In other words, the one Significant Other in the universe knows you’re unique and He loves you and thinks the world of you, so it really doesn’t matter what anybody else thinks of you.

But you, of course, have not lived like that. Nor have I. We have decided that we’re not going to depend on the love of our Creator and we’re not going to depend on the fact that He thinks of us as unique. But we’re going to depend upon the world itself.

We’re going to depend upon the opinion of other people and we’re going to try to get them to see how unique we are so that we can establish our uniqueness on our own by our own effort, in virtue of our own goodness. Most of us have long ago stopped thinking of what the Creator thinks of us. We don’t really care what He thinks of us. As a result, we have a dreadful loss of identity, a dreadful problem with our own identity — with who we are, with where we fit into things.

And in order to meet that need and that emptiness and that vacuum within us, we try to establish our identity in the eyes of other people. So we at times lord it over our employees. We don’t just tell them what to do, but we try to make them see how important we are. We try to get them to respect us, not only as their authorities, but as people that are worth respecting in themselves, that have an inherent value of their own.

So we endeavour to get our employees to treat us with the respect that we feel we are due, but we never seem to get enough respect from them. We try to do the same with our wives and with our children. We endeavour to persuade them that we are pretty well right all the time, very rarely wrong. We are usually right and we are the source of all wisdom, and all strength, and all security. But somehow we are never seem to be able to get them to see it the way we see it.

We were constantly frustrated by the fact that our wives don’t respect us sufficiently and children don’t respect us sufficiently.
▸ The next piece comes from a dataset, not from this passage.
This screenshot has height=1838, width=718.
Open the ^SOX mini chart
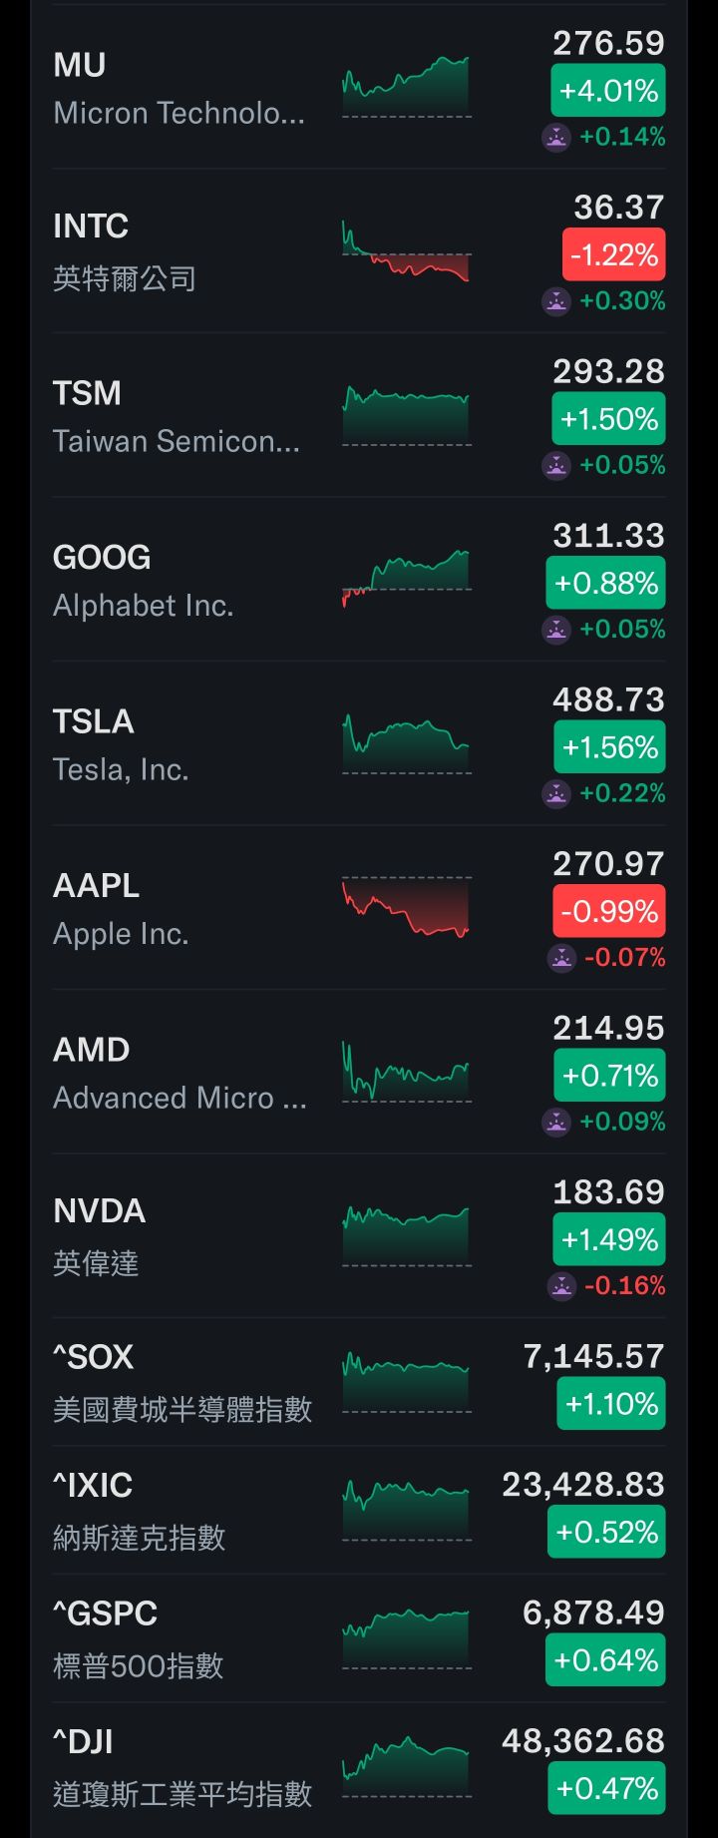[x=406, y=1381]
All through our lives, right from the very early days of primary school or elementary school, when we tried to write our letters better than everybody else so that not only our teacher would give us a gold star, but our parents would think we were the best students in the class — right from those earliest days, right up from those days when we tried to do well at school, tried to do well at sports so that the girls or the other guys would look up to us, right up through when we got to university and tried to show

off by the way we wore our scarf or the way we got our examinations, right up until we found our career and our job and discovered that there we also tried to get the keys to the executive washroom by doing well, so that other people would look up to us and respect us — we have all along been trying to establish our value and self worth in the eyes of people, rather than in the eyes of our Creator.

The result is that there has grown up within us a Hyde that gets annoyed and gets envious and jealous of people that seem to be more important in others’ eyes than we are. That Hyde constantly tries to destroy the peace that Dr. Jekyll has when he realizes the truth of those words, “Are not two sparrows sold for a penny and not one of them will fall to the ground without your Father’s will, but even the hairs of your head are all numbered. Fear not, therefore. You are of more value than many sparrows.” In fact, you are of more value than many sparrows to the Creator that made you. Let’s talk a little more about that tomorrow.